Continuation of Moore's law to the sub‐10‐nm scale requires the development of new technologies for creating electrode nanogaps, in architectures which allow a third electrostatic gate.1, 2, 3, 4 Nanogap engineering of low‐dimensional nanomaterials has the potential to fulfill this need, provided their structures and properties at the moment of gap formation could be controlled, which has been of emerging interest in a variety of fields, ranging from molecular electronics to memories.2, 5, 6, 7, 8, 9, 10 Nanogaps also have wide applications in nanoelectromechanical switching (NEMS), where electrostatic forces are used to mechanically deflect an active element into physical contact with an electrode, thus changing the state of the device.11, 12, 13 Single‐walled carbon nanotubes (SWNTs) are 1D hollow structure, rolled by one‐atom‐thick graphene, which is a more promising material to act as the active element in NEMS.14, 15, 16, 17, 18, 19 Meanwhile, the ultimate limit for the miniaturization of electronics is the nanoscale in three dimensions, so restricting the deflection of SWNTs in the nanogaps can achieve this goal.

Recently, graphene nanogaps are created by feedback‐controlled electroburning at the position of hundreds of nanometers‐wide constrictions, which seems to be more reliable and precise than other approaches.2, 5, 20 Electroburning method has been used to create nanogaps in carbon nanotubes, which shows the disadvantage of uncontrollable position of the gaps.21 Alternatively, some other strategies are introduced to create nanogaps in carbon nanotubes, such as electron beam lithography and atomic force microscopy (AFM),6, 8, 22 which can precisely control the position of the nanogaps. Controlling the creation of the carbon nanotube nanogap at a certain position is a critical step to fabricate the functional molecular devices.

Instruction A: In the nanogap text, rewrite the paragraph beginning "Recently, graphene nanogaps" as a short bulleted list that keeps its main facts.
Instruction B: According to the nanogap text, what drawback appears when electroburning is used to create nanogaps in carbon nanotubes?

Data block:
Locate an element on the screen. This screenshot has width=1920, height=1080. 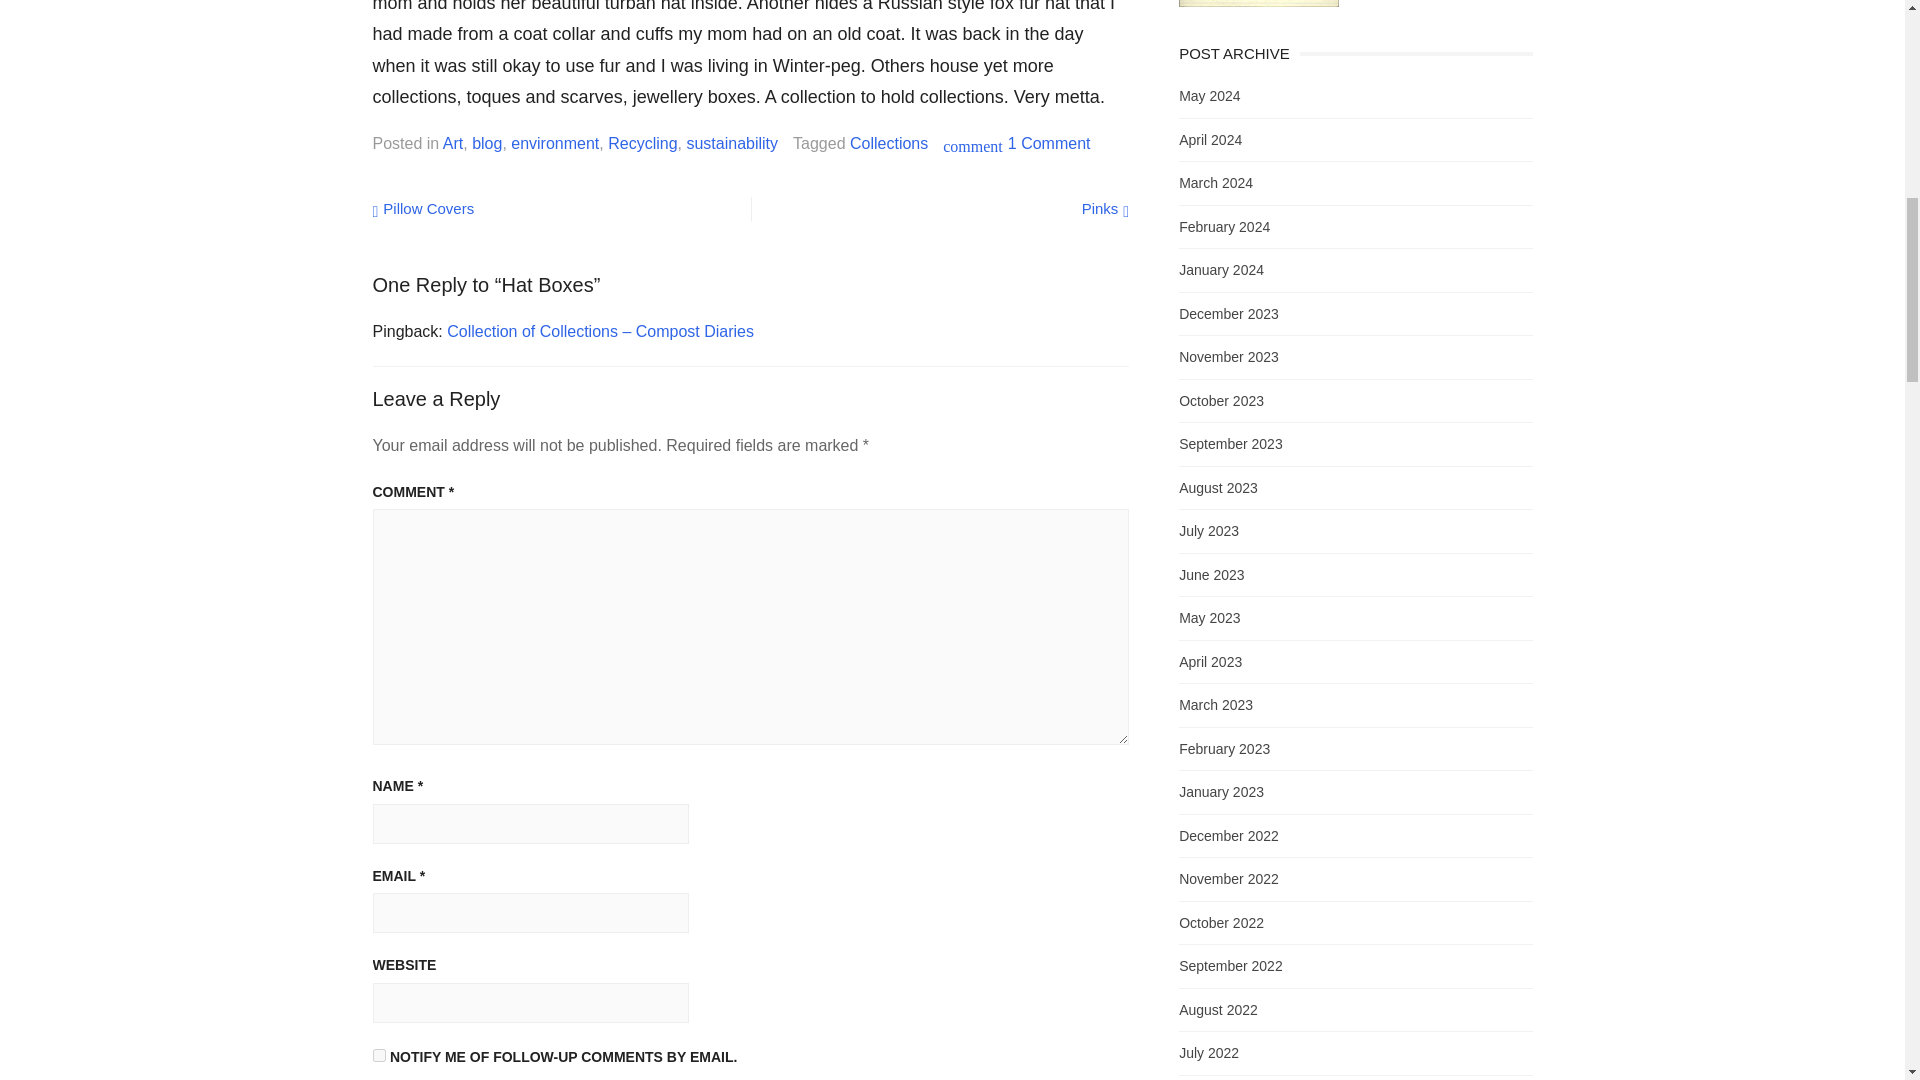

Exercise answer A:
- Graphene nanogaps are now made by feedback-controlled electroburning at constrictions hundreds of nanometers wide, which seems more reliable and precise than other methods.
- Electroburning has also been used on carbon nanotubes, but the position of the gaps cannot be controlled.
- Electron beam lithography and atomic force microscopy (AFM) can precisely control where nanotube nanogaps form.
- Creating a carbon nanotube nanogap at a chosen position is a critical step in fabricating functional molecular devices.

Exercise answer B: The position of the gaps is uncontrollable.